In a blog post three weeks ago, I wrote about how the message of Chanukkah encourages us to dispel the darkness of hate through increasing the light of tolerance and acceptance. If only wishing made it so. Sadly, there are forces in our nation and in the world that seek to dominate and diminish others, sometimes through violence. Our response must never be one of apathy even merely sympathy for those who suffer the sting of hate and discrimination. We need to act, even if our actions only have a meaningful impact when combined with the actions of many others.
In that spirit, I want to share a letter written to the Rabbinical Assembly (and many other concerned supporters) by my colleague Rabbi Francine Green Roston.
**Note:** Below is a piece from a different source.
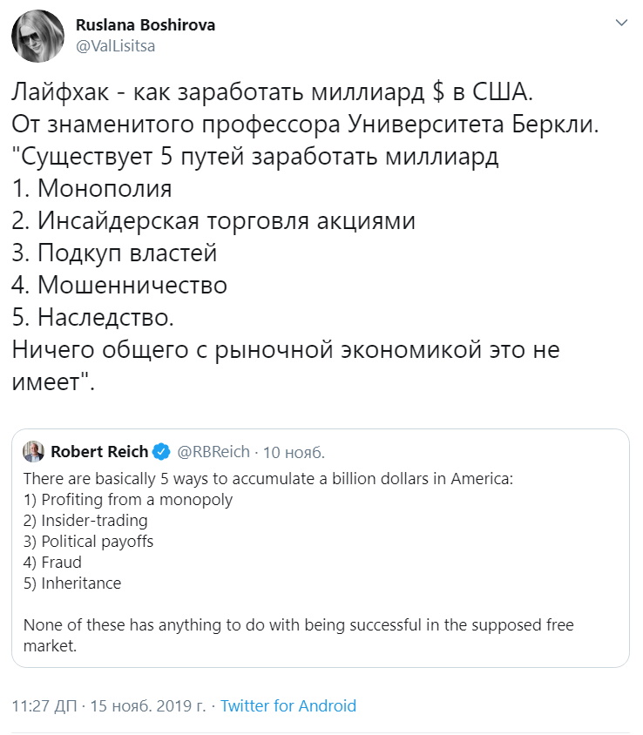Viewport: 643px width, 735px height.
Task: Click the quoted tweet date 10 нояб.
Action: click(294, 452)
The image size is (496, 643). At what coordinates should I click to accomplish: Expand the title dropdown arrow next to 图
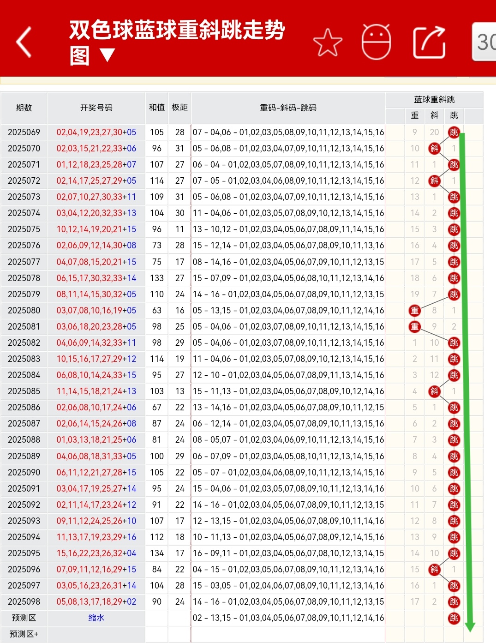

Rabbi Roston offers an update on the situation in Whitefish, Montana and the Glacier Jewish Community she leads there. Rabbi Roston writes:
Support Glacier Jewish Community/B’nai Shalom Regarding Anti-Semitic Threats
Many supporters have asked what they can do to help now. First, let us state what would NOT be helpful: There should be no effort to engage in a counter-protest rally should the extremists decide to come to our community.
We have been in constant contact with law enforcement and other government officials, and also with the Southern Poverty Law Center and the Anti-Defamation League, all of whom have significant expertise in monitoring and dealing with extremist individuals and groups. They are emphatic and unanimous in their belief that any such counter-rally would be counterproductive; a bad idea that would only serve to feed the extremists’ craving for attention and legitimacy. We live in a small town and creating a bigger conflict or larger demonstration is only disruptive to our lives.
There are things you CAN do – actions that would mean a lot to us. First, while at this time we do not believe that the hate rally will actually happen, you can support efforts such as the initiative that encourages people to pledge money for every minute the haters march should their rally materialize. The funds will go to the Montana Human Rights Network, which supports diversity throughout Montana. This is a wonderful way to turn lemons into lemonade. Indeed, even if there is no march, this organization is worthy of your support
Second, the increased costs for security measures are significant for the Glacier Jewish Community – specifically, to protect people and property from the remote risk of physical attacks. Therefore, we are working with Secure Community Network, a not-for-profit that is overseen by the leadership of The Jewish Federations of North America, and the Conference of Presidents of Major American Jewish Organizations. They have agreed to accept contributions on our behalf, and pass them through dollar-for-dollar as security grants to the Glacier Jewish Community. On a confidential basis, they have advised on security enhancements, and they will have appropriate knowledge of expenditures. In the event we raise funds in excess of our security needs, we intend for SCN to retain these funds to contribute to their ongoing work. Unfortunately, we are not the only beneficiaries of their security support services.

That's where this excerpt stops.